At the Weizenbaum Institute, around 100 researchers will examine the changes digitalization is wringing on society. “The turn affects every one of us,” says Ina Schieferdecker, professor of computer science at Technische Universität Berlin and one of the founding directors of the new institute. “We can use it to attain a better quality of life, sustainability, and security – but we must also keep in mind the risks and put guidelines in place in order to avoid negative developments.” A core question is how to assure participation and democratic autonomy in a networked society.

And one consideration within that question is interdisciplinary input.
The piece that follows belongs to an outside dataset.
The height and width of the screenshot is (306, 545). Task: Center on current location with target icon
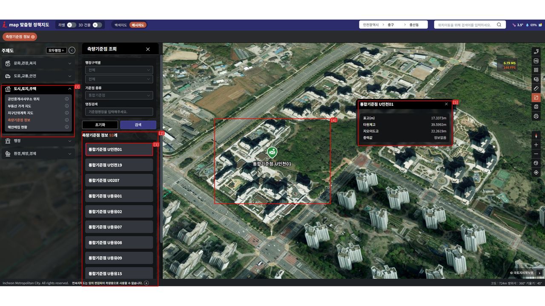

Researchers from the fields of social science, economics, law, and design as well as computer science work together and across institutional boundaries. Participating in research are the four Berlin universities (Freie Universität, Humboldt Universität, Technische Universität, and Berlin University of the Arts) and the University of Potsdam, as well as the Fraunhofer Institute for Open Communication Systems and the Berlin Social Science Center.

Who governs the Internet? Dr. Catharina Maracke researches the interaction of law, technology, and society.
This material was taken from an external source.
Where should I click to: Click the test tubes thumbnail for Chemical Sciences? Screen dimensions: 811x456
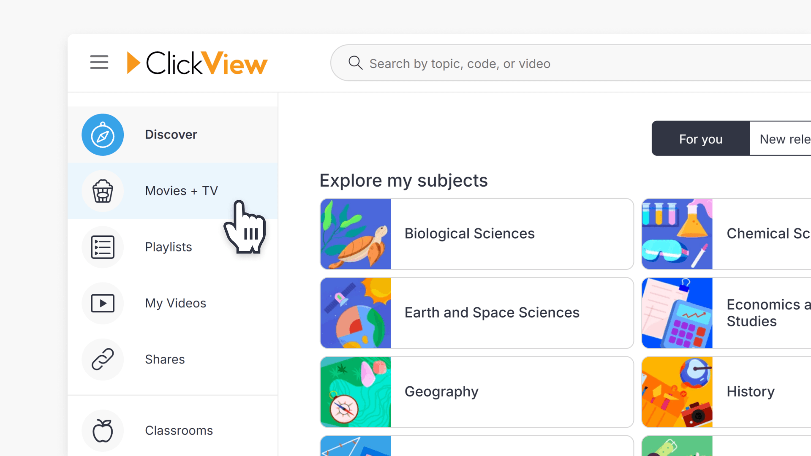pyautogui.click(x=677, y=234)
Who governs the Internet? Dr. Catharina Maracke researches the interaction of law, technology, and society.
Image Credit: Peter Himsel

Schieferdecker and her colleagues Axel Metzger, professor of law at Humboldt-Universität, and Martin Emmer, professor of communication science at Freie Universität presented the research program at the opening ceremony. Its focal points range from changes in the world of work and politics through to complex questions of law. Everyday phenomena, such as addiction to mobile devices, will also be investigated.

Berlin’s governing mayor, Michael Müller, was evidently delighted about the new research institution. He said, “The Weizenbaum Institute is confirmation of the advance of our digitalization strategy. It is a clear sign of the value of cooperation, both between the federal and state governments as well as between the various research institutions.”

Following a nationwide tender procedure, Berlin-Brandenburg was awarded the contract in May 2017. The German Federal Ministry for Education and Research is making 50 million euros available in the first five years. The state of Berlin will cover the costs of the building and furnishing of the office space to the tune of 5.2 million euros. The future address of the Weizenbaum Institute is Hardenbergstrasse 32 in Charlottenburg, not far from Berlin’s University of the Arts.

The institute will start its work as soon as possible, with the first tender procedure information already online. There will be five professorships at the institute – as well as provision for 40 doctoral candidates, 20 postdocs, and 20 research fellows; these researchers will be stationed at the institute for a specific period. Schieferdecker can barely wait for the work to begin. In her opening address at the ceremony, she said, “If you would like to work or cooperate with us, or have any criticism, wishes or suggestions, come and talk to us – right away, if you can!”